US equities are set to reach fresh record highs next year, supported by stronger corporate earnings, broadening artificial intelligence adoption, and resilient economic growth, according to Goldman Sachs strategists.
The outlook adds to a growing consensus among major financial institutions that the ongoing market rally still has room to run.
AI-driven productivity expected to boost corporate earnings
Analysts at Goldman Sachs, led by Ben Snider, forecast earnings per share for S&P 500 companies to rise 12% in 2026, followed by another 10% increase in 2027.
A portion of that expansion will come from productivity improvements tied directly to AI.
The strategists estimate that artificial intelligence will contribute roughly 0.4% to earnings growth in 2026 and 1.5% the following year.
Snider noted that enterprise adoption of AI remains at an early stage, with larger companies currently making more visible progress than smaller firms.
Alongside AI-related gains, he cited “healthy nominal top-line growth, a fading drag from tariffs, and continued earnings strength for the largest stocks in the index” as key factors that will support profitability.
Snider, who will take over as Goldman’s chief US equity strategist at year-end, reaffirmed his target for the S&P 500 to reach 7,600 points in 2026.
That implies an increase of about 10% from current levels and suggests Wall Street’s largest benchmark may extend its run of record highs.
Broader market optimism builds across Wall Street
Goldman Sachs is not alone in its upbeat expectations.
Strategists at Morgan Stanley, Deutsche Bank, and RBC Capital Markets have all projected double-digit gains for US equities next year, citing a combination of economic resilience, earnings expansion, and persistent investor appetite for risk assets.

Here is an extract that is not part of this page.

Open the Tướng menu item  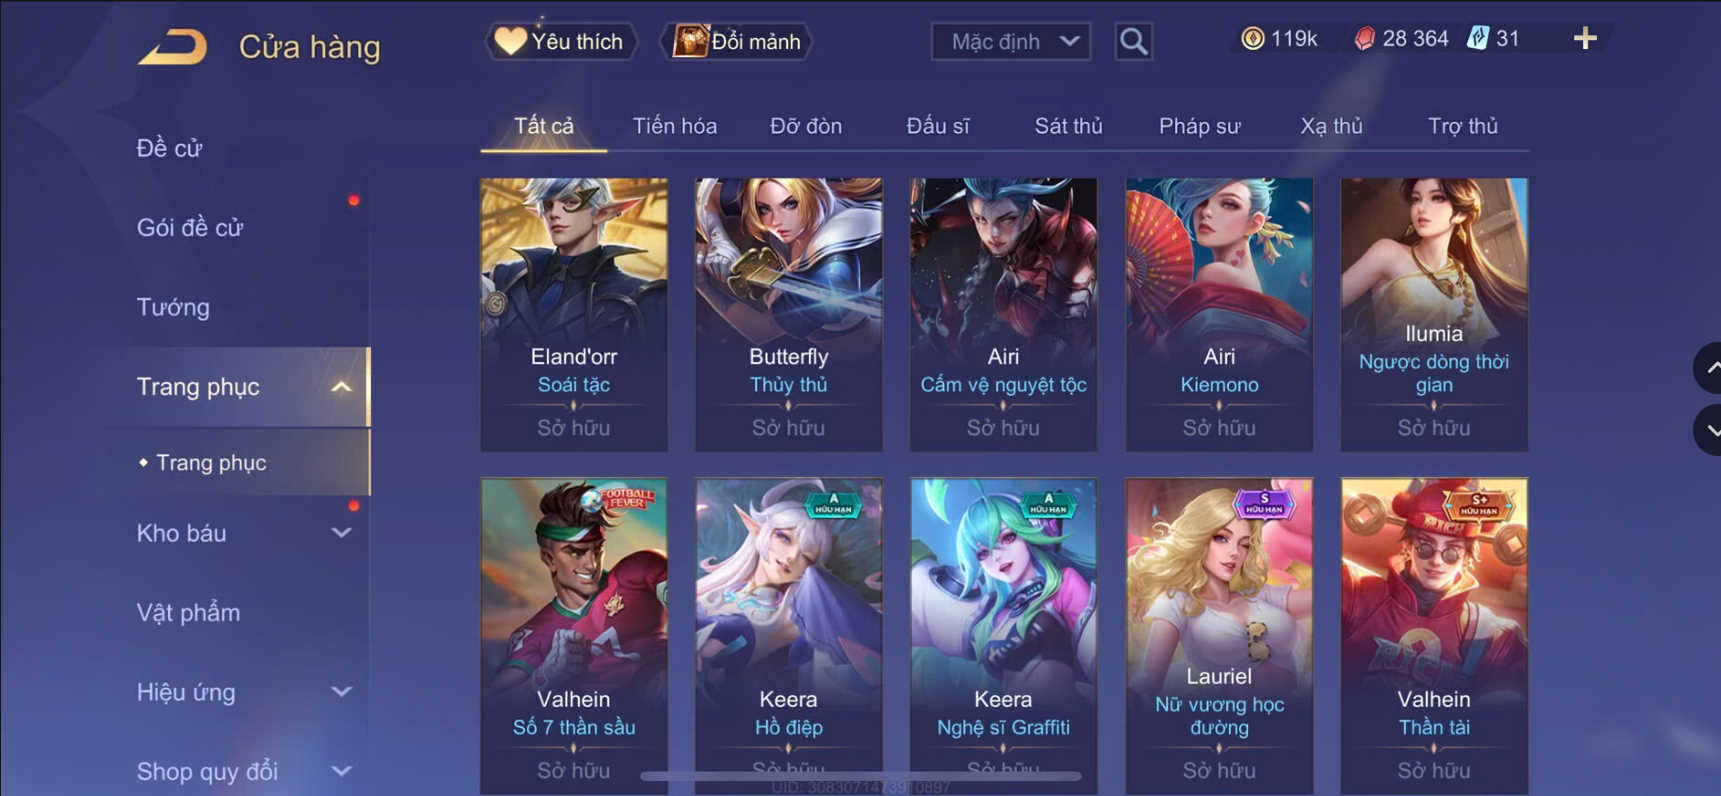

Market participants appear to share that outlook.
An informal Bloomberg survey found that global money managers expect the stock rally to continue, supported by improving confidence in the economic environment.
The S&P 500 recently closed at a record high, underscoring the strength of the current market momentum.
However, the optimism is not without caution.
Some asset managers warn that the massive capital being deployed into AI infrastructure and capabilities could be inflating valuations in tech-heavy segments of the market.
Concerns about a potential bubble have grown as mega-cap technology companies continue to outpace the broader index.
Mega-cap tech expected to drive profit growth again
Goldman’s Snider said the largest companies in the S&P 500 — including Nvidia, Apple, Microsoft, Alphabet, Amazon, Broadcom, and Meta — will remain critical engines of overall earnings growth next year.
He expects these firms to contribute roughly 46% of the index’s total profit expansion in 2026, only slightly below their outsized influence this year.
Analysts tracked by Bloomberg Intelligence forecast that net income for S&P 500 companies will rise 14% in 2026, fueled by an anticipated 18% profit increase among the so-called Magnificent Seven.
Their continued dominance reinforces the extent to which US equity performance remains concentrated among a handful of technology giants that are aggressively deploying AI to extend competitive advantages.
As Wall Street heads into 2026, the path of US stocks appears increasingly tied to the pace of AI adoption, the durability of mega-cap earnings, and investors’ confidence in the economic backdrop.
For now, Goldman Sachs and other major forecasters see those forces aligning in favor of another strong year for equities.